Stored data from a collection:
■ ■ ■ ■ ■ ■ ■
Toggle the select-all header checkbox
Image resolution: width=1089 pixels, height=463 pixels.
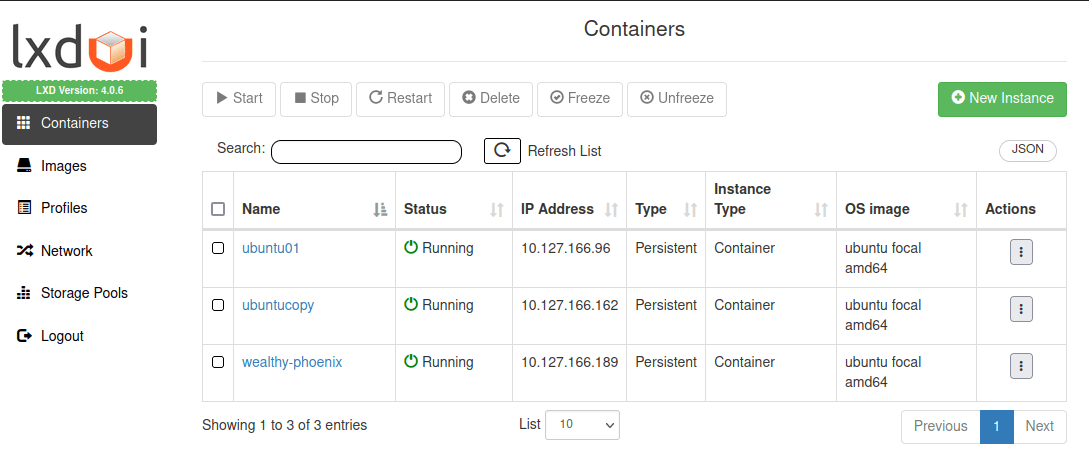pyautogui.click(x=218, y=209)
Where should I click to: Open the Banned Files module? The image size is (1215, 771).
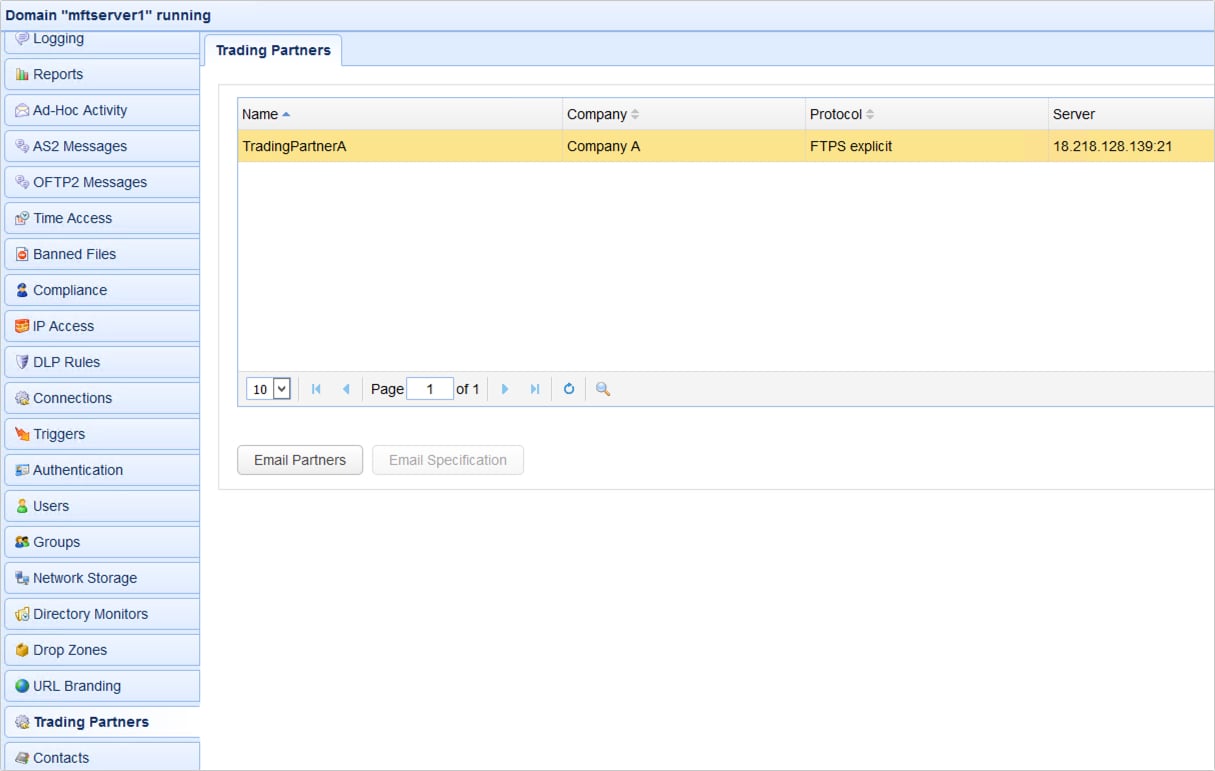pos(74,254)

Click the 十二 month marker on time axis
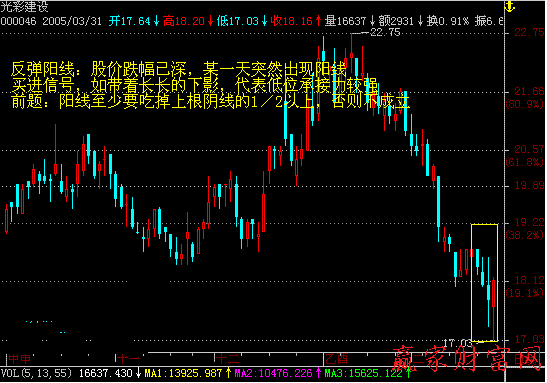click(227, 358)
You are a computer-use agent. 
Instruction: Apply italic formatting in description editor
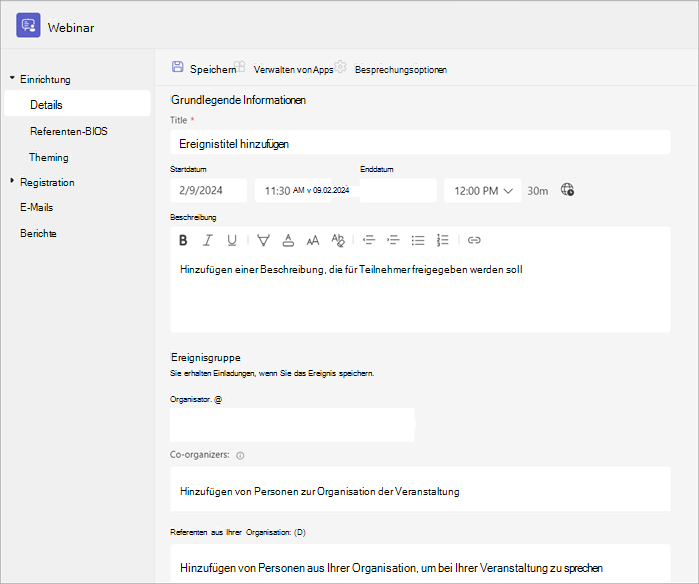(207, 240)
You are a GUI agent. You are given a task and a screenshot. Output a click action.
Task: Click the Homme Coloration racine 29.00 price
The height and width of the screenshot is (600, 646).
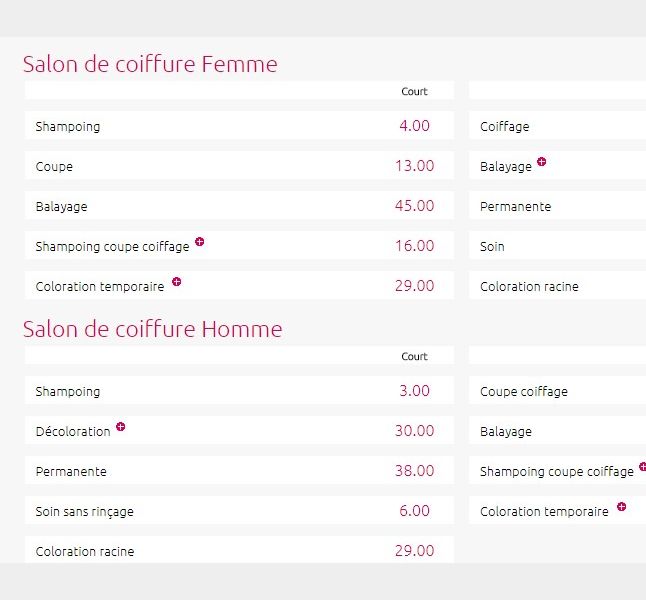point(414,551)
■ ■ ■ ■ ■ ■ ■
→ Exercise:
Output, word for word, the part of the data that opens with the line containing "Where should I" and continues through the end of the data. Leave the pictures out.

→ Final answer:
Where should I click to: Open the Banned Files module? The image size is (1215, 771).
pos(74,254)

Click the 十二 month marker on time axis
click(227, 358)
You are a computer-use agent. 
Instruction: Apply italic formatting in description editor
(207, 240)
You are a GUI agent. You are given a task and a screenshot. Output a click action.
Task: Click the Homme Coloration racine 29.00 price
The height and width of the screenshot is (600, 646).
point(414,551)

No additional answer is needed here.